For long haul cruises, our 2014 Grand Mediterranean itinerary has proved to be popular with our customers, featuring seven-day voyages on our newest ship, the Regal Princess. Our Alaskan itineraries are perennial favourites.
Q) What proportion of guests on Princess Cruises’ Southeast Asian cruises originate from Southeast Asia, and are you seeing an increase in local business?
We see an increasing growth of guests from Southeast Asia for our homeporting season especially from first-time cruisers, young families and young working professionals.
There was also a good mix of international passengers from Australia, the US and Europe coupled with guests from this region who cruised with us during the last homeporting season and we expect that there will be an increase of passengers from Southeast Asia for our upcoming season as people are more aware of cruising as a holiday option, one that is both affordable and enjoyable.

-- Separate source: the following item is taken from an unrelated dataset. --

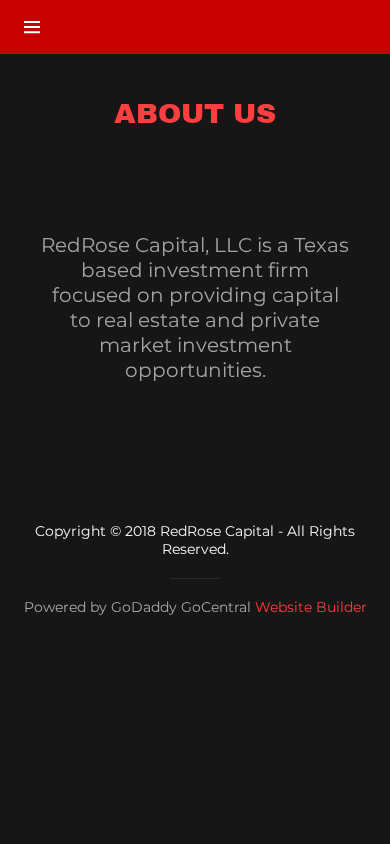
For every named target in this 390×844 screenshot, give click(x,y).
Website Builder (311, 607)
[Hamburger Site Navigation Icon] (38, 27)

As a result of the rising middle class in the region, we also see an uptake in bookings from our guests in Singapore and Southeast Asia for the Alaska and Mediterranean itineraries. This is also due to a growing interest in cruising, particularly to exotic destinations outside of Southeast Asia.

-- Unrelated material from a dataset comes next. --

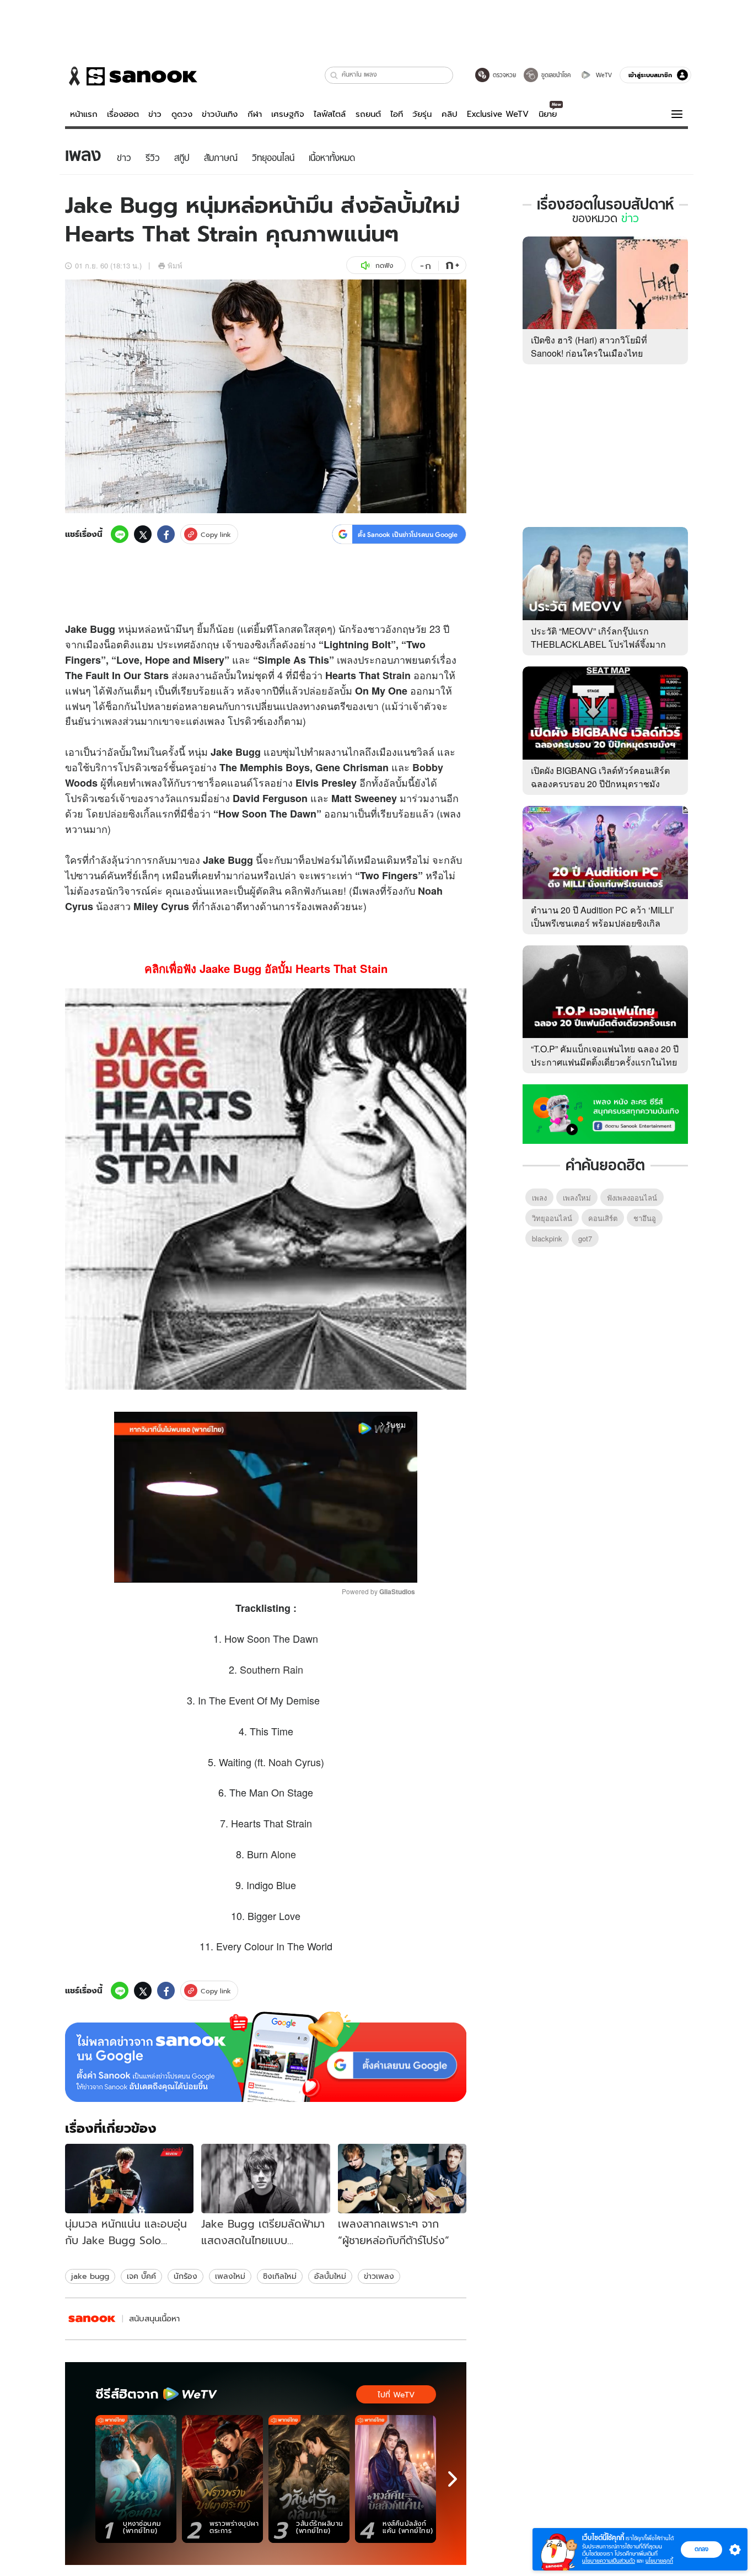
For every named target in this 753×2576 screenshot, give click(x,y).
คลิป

Q) Which “new” destinations in Southeast Asia do you believe have strong potential for the cruise industry?
We are definitely looking into including more ports in Southeast Asia for future homeporting seasons to grow the region’s cruise industry, but would need to consider details such as whether the port is able to accommodate larger ships, the facilities at the port or terminal and weather conditions, such as the monsoon season.
Q) What are the main challenges currently facing the Southeast Asian cruise industry?
One of the main challenges is the lack of adequate cruise infrastructural developments in destinations throughout Southeast Asia. Many of these ports do not have the facilities to cater to large ships, and governments need to continue investing in improvements or build new facilities to support the region’s cruise industry.
Southeast Asia’s cruise industry is a nascent one, and consumers may still hold back due to traditional associations with cruising. In order to capitalise on potential first-timer cruisers from Southeast Asia’s growing middle class consumer market, more awareness and education efforts need to be pushed out to better inform them about cruising. Consumer education and training for travel agents are especially important for the promotion of cruising and its attractiveness.
Q) And what future steps would you recommend the region take to maximise the potential of the sector?
Taking example from the Singapore Tourism Board, we should heighten efforts to collaborate closely with key stakeholders such as travel agents, tourism and port authorities, cruise terminal operators and cruise associations to promote cruising as a vacation of choice in the other Southeast Asian markets.
As an innovative leader in the industry, we constantly try to introduce new features to meet the needs of our potential passengers in Southeast Asia. We have long been the leader in building ships specifically designed to accommodate an extensive number of the most sought-after shipboard luxury – especially, the private balcony.